§ **WORK ORDER**:
Could you print, exactly as they stand, the lines from the one holding "652x758 pixels." to the end of the data below, and nothing more?

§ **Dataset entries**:

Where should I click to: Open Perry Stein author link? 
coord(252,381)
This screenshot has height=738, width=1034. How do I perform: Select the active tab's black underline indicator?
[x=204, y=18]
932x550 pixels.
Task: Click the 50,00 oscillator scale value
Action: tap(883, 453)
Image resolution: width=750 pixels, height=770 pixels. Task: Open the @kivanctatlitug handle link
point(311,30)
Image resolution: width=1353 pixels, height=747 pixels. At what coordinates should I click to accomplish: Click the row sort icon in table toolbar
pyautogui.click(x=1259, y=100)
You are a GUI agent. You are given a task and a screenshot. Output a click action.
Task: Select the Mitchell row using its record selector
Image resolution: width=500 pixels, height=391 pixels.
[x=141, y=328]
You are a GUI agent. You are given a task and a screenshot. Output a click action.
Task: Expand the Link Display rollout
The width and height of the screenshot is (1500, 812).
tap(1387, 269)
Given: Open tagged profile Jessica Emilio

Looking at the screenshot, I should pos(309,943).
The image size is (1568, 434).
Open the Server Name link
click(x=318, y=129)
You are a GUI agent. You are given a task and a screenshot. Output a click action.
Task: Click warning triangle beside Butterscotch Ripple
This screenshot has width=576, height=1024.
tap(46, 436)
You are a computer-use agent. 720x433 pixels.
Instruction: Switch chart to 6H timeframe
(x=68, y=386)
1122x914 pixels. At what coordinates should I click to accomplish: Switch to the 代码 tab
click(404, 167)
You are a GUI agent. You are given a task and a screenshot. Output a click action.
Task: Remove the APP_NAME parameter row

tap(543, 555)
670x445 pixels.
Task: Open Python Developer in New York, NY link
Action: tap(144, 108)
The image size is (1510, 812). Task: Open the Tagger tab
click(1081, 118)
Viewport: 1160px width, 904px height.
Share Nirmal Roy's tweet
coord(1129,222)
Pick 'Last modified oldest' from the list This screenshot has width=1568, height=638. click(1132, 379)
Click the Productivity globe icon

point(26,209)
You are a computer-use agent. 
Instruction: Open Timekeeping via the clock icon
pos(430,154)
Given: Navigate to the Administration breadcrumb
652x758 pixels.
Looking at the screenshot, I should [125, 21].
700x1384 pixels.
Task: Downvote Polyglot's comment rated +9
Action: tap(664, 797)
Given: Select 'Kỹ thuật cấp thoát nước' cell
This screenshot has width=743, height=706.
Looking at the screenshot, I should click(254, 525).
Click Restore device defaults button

§ **TASK RESPONSE**:
652x758 pixels.
Looking at the screenshot, I should [125, 21].
700x1384 pixels.
Task: Downvote Polyglot's comment rated +9
Action: tap(664, 797)
Given: Select 'Kỹ thuật cấp thoát nước' cell
This screenshot has width=743, height=706.
Looking at the screenshot, I should click(254, 525).
Click Restore device defaults button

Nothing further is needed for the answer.